Cela revient à dire que l’Etat doit être en mesure de suppléer les limitations de ces investisseurs. Or, il a besoin pour cela, des ressources financières dont ces dits investisseurs privent le pays en grande quantité, et qui sont l’une des causes de l’appauvrissement de ces populations. L’économiste Ndongo Samba Sylla, que nous avions cité la semaine dernière, est décidément l’un des Sénégalais qui ont beaucoup produit sur la question de la dette. Il vient d’ailleurs de publier un autre article sur le sujet dont malheureusement, on ne trouve encore que la version anglaise. (https://www.project-syndicate.org/commentary/conceptual-roots-of-global-south-debt-crisis-by-ndongo-samba-sylla-1-2024-01).

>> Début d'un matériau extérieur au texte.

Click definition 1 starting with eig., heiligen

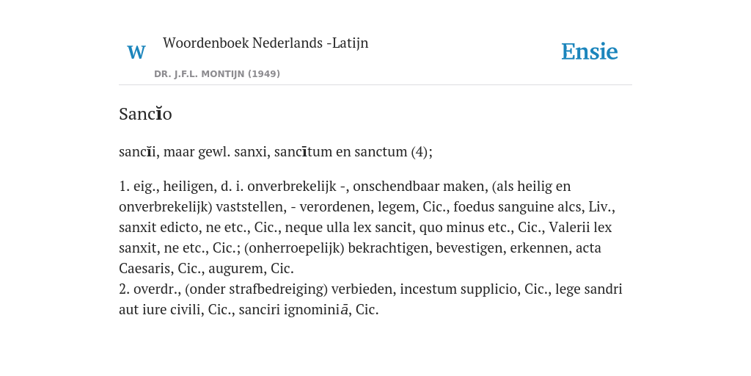(x=370, y=228)
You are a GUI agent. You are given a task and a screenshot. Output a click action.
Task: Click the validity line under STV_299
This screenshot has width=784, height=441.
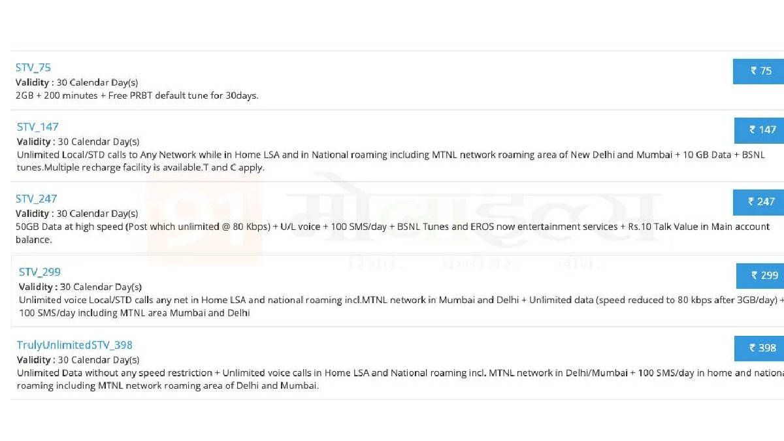click(x=80, y=287)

Il y montre le paradoxe auquel sont soumis des pays comme la Zambie, très riche exportatrice de cuivre, mais qui étouffe et s’appauvrit sous le poids d’une dette devenue insupportable. Les bénéfices tirés de ses ressources minières, s’ils ne sortaient pas du pays en termes des bénéfices transférés, ou sous forme de fonds détournés, auraient pu largement compenser les montants des dettes contractés par le pays, et qui l’ont mis à la merci de ses créanciers étrangers. Le cas peut-être reproduit dans plusieurs pays dont même le Sénégal. Combien aurait-on pu s’épargner d’emprunt si les investisseurs étrangers ne transféraient pas tout ce qu’ils gagnent ici, ou s’ils en réinvestissaient une bonne part dans le développement effectif de leurs zones d’exploitation. Qui peut comprendre et accepter que la région de Kédougou, d’où est tiré l’or, qui tend à devenir le premier produit d’exportation actuellement, soit toujours dans un état de pauvreté ahurissante ? Les populations, qui voient passer les gros véhicules des compagnies qui exploitent les mines, doivent pour la plupart, se contenter d’avaler la poussière en saison sèche, et de supporter la boue quand il pleut.

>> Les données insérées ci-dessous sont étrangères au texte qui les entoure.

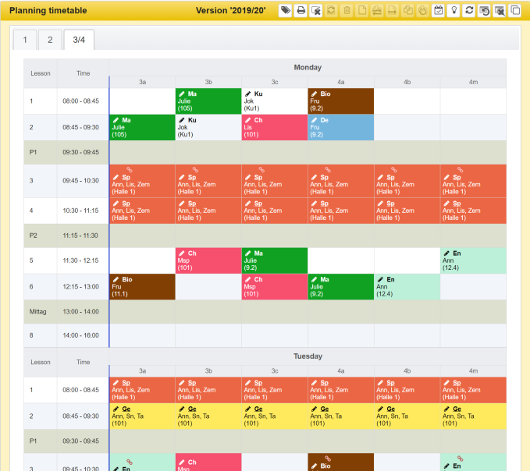Click the restore history icon in toolbar

484,11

S’il est difficile de connaître actuellement l’ampleur des flux financiers illicites au Sénégal, on ne peut que craindre qu’ils s’amplifient une fois que les pompes à pétrole et à gaz vont commencer à tourner, en ajoutant de nouvelles ressources. Il faut souhaiter que nos dirigeants, aussi bien au pouvoir que dans la Société civile, fassent preuve de vigilance pour que nous n’ayons pas à payer les dégâts provoqués par des richesses dont la population n’aurait pas profité.